Como si fuera un niño en su primer día de clases me levanto más temprano de lo común. Realizo mis ejercicios en el improvisado gimnasio, en lo que me enfrío voy a la cocina a preparar un ligero desayuno. Pan integral con jamón calentado en una frying tray con un toque de mantequilla, una taza de yogurt con frutos secos y un vaso de arándanos para la concentración. Al terminar voy a la regadera a darme un merecido baño. Aunque la cita con el vecino no era física, me visto como si lo fuera. Me pongo el frac gris Oxford que mi madre me regaló en la Navidad antepasada.

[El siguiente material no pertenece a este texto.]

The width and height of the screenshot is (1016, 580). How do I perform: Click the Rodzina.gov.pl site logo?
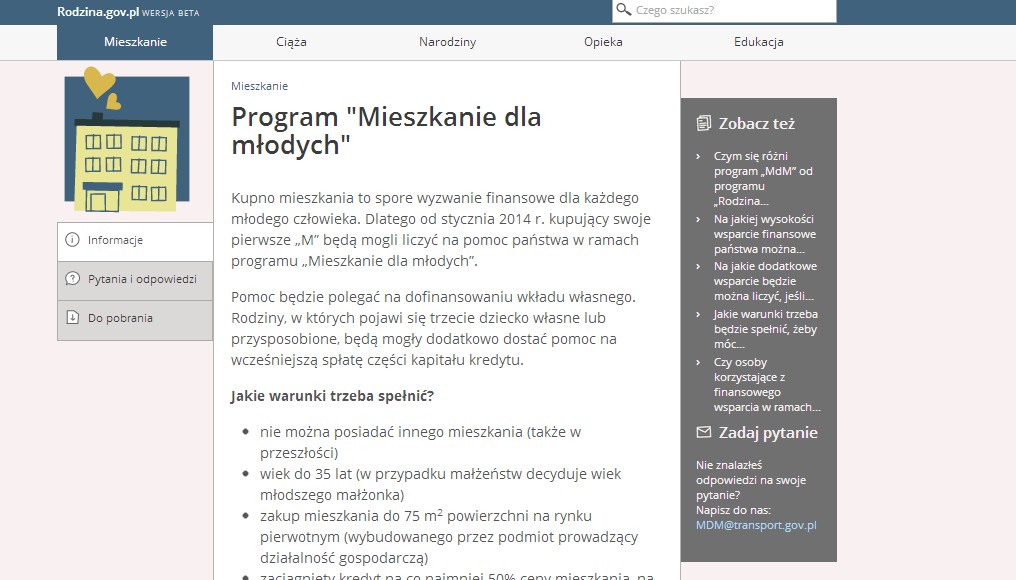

Un día antes había revisado la partitura, los acordes estaban seleccionados para tocarlos de manera individual y en pareja. Conozco muy bien a Tchaikovsky, sobre todo, la Sinfonía No. 6 “Patética.” op. 74, mi padre solía decir que con ella podría describir claramente su vida sin decir una sola palabra y que cualquiera podría confundirla como la mala traducción que le hicieron a esta gran pieza, la cual significa “apasionada”. Claro que tiene mucha pasión, sobre todo el intermedio. Solo él sabe cómo fue su vida en realidad y, posiblemente, mi madre. Acomodo las partituras en el soporte del piano. Voy por una copa de vino y lo coloco del lado derecho de mi Steinway & Sons. Hago los ejercicios de calentamiento, saco la banqueta, me siento con la espalda erguida, inhalo aire y lo exhalo, levanto la tapa, las teclas blancas y negras están listas para ser tocadas, miro el reloj de pared, la cuenta regresiva se hace presente, en unos segundos serán las once de la mañana. El minutero y el segundero se colocan en la hora en punto. Nuestra cita ha empezado.